The Episcopal Church, whose active membership has slipped to 2,205,376, has built-in deterrents to growth because Episcopalians have the lowest birth rate among U.S. Christians and nearly 60 percent of the people in the pews are over 50, said Kirk Hadaway, the denomination’s director of research.
Though Episcopalians are not known for evangelistic endeavors, the church had offset its death rate and defections with an influx of Catholics and other churchgoers, the formation of new churches and the rising popular interest in spiritual matters. In 2002 the church lost only 8,200 members overall.
“In fact we were actually doing better than most other mainline denominations in the 1990s through 2002, with a few years of growth,” Hadaway told the Century. “So it is a precipitous drop in losing 36,000 in both 2003 and 2004, and now 42,000 in 2005.”
Half of the losses stemmed from parish conflicts over the 2003 Episcopal General Convention’s approval of the election of an openly gay bishop, V. Gene Robinson of New Hampshire, according to Hadaway.
A partial indication of the outflow comes from the traditionalist American Anglican Council in its September newsletter. The AAC reported a 33 percent rise in individual memberships from the mid-2003 Episcopal convention to the end of 2004, and a rise of another 25 percent in a similar period before the 2006 convention.
The newer Anglican Communion Network, guided by Pittsburgh bishop Robert Duncan, claimed in January that it has an estimated constituency of 250,000 communicants, more than 1,000 parishes and 2,500 clergy—although even those figures are small compared to the more than 7,000 U.S. congregations in the Episcopal Church.
Duncan said after the June 2006 Episcopal convention, “We are two churches under one roof.” At present, for instance, some nine dioceses say they are seeking the alternate leadership of a foreign-based presiding bishop instead of Bishop Katherine Jefferts Schori, who succeeded Frank Griswold in that post this month.
A study by Hadaway and Penny Long Marler of Samford University, presented last month at the annual Religious Research Association (RRA) meeting, reported that the member losses occurred mostly in congregations identified in surveys as already in conflict over gay ordination and same-sex unions. Conservatives contend that the church’s unwillingness to reverse its direction in the 2006 convention is bringing schism in both the denomination and the worldwide Anglican Communion.
Using data from the Faith Communities Today survey, Hadaway and Marder found that 48 percent of Episcopal congregations experienced moderate to very severe conflict over the 2003 vote to permit Robinson’s consecration.
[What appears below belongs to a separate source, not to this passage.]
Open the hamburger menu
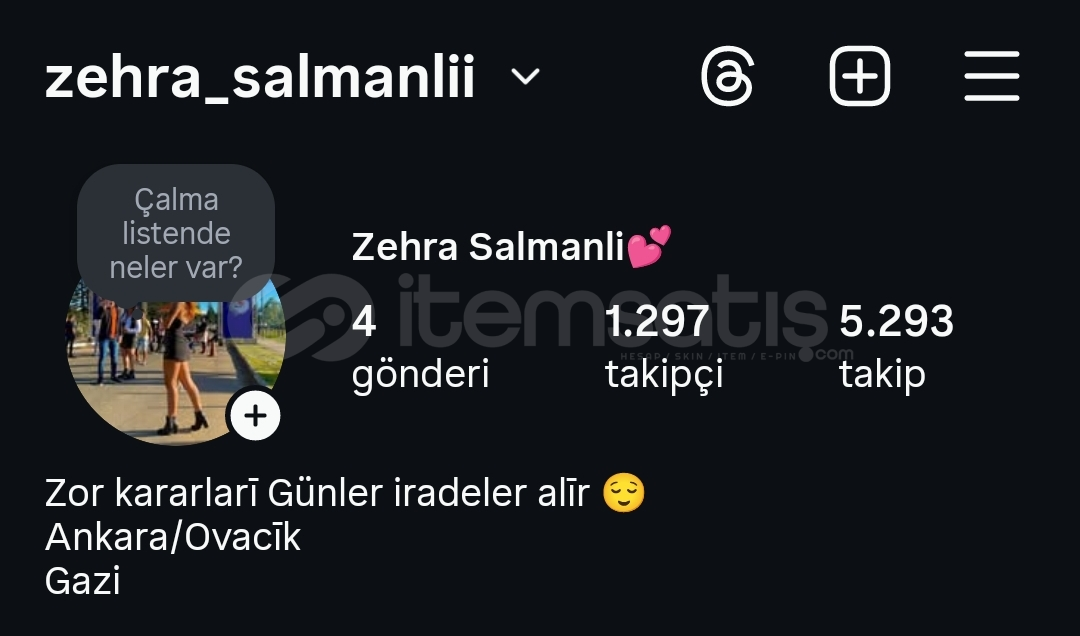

In 2005 those same congregations declined by 1.9 percent, compared to a decline of 1 percent at churches with minor conflict on the issue and growth of 0.7 percent in congregations suffering no conflict over that issue.
By the time of the October 19-21 RRA meeting in Portland, Oregon, the new membership figures had not been posted on the Episcopal Church Web site. Unlike some other mainline churches, the Episcopal Church in the recent past has not issued news stories on its annual membership statistics, Hadaway said.
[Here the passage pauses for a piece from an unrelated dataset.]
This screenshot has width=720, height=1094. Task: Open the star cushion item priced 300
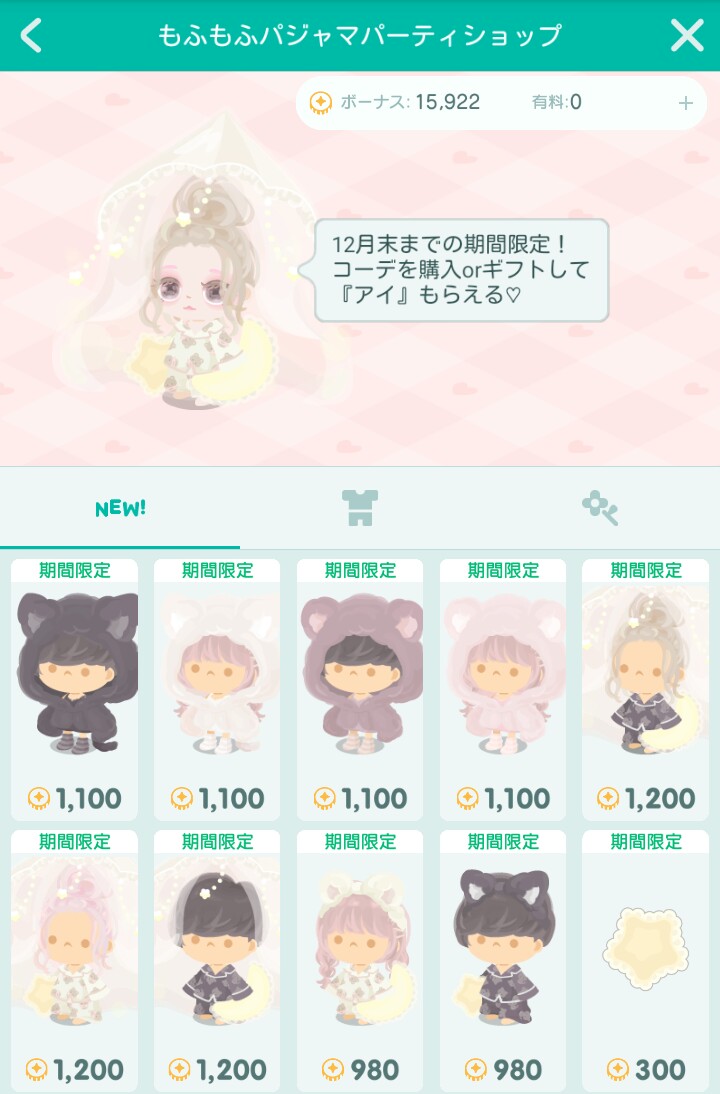coord(645,958)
Without explanations to accompany the data, Hadaway said, the numbers may be misinterpreted, as was the case with “some conservative commentators” about two years ago. They reported “a large decline in the numbers of congregations, but almost all of that was the result of my effort in 2002 to clean up the listings of inactive churches that probably hadn’t been done for a decade,” he said in an interview. “A lot of churches were not holding regular services, but it was reported that we were having defections left and right.”
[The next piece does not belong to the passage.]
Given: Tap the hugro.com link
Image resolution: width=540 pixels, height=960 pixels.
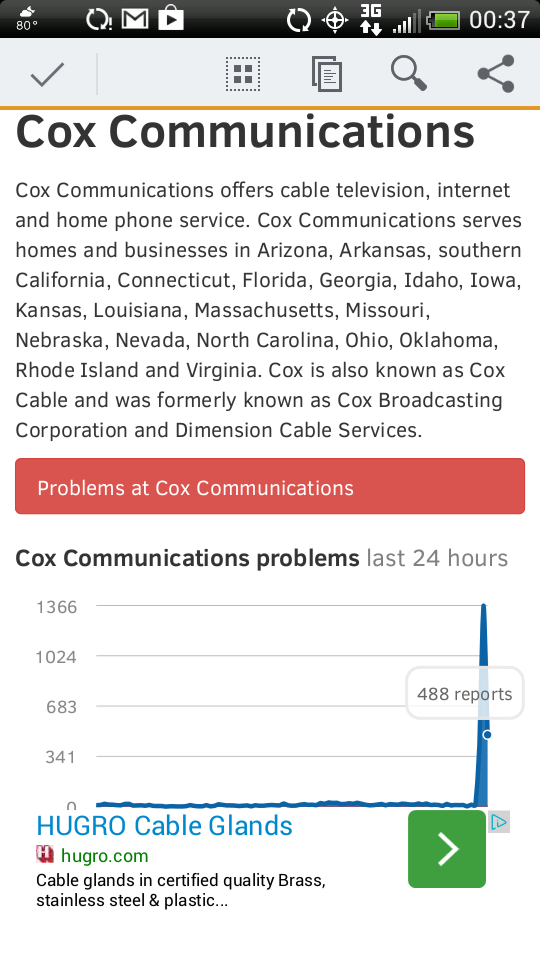Looking at the screenshot, I should point(104,855).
On the three-year loss of 115,000 members, James B. Lemler, Episcopal director of mission, said in an interview that the totals “are not more than we expected.” Lemler also said that officials were heartened that average Sunday attendance in 2005 did not decline as it did in the previous two years. The average Sunday worship attendance in 2005 was 787,000 people, down only 8,500.
Nevertheless, Lemler said, “this is a call to us and to all of mainline Christians to be intentional in our evangelistic outreach, and we are providing dioceses with resources for that purpose.”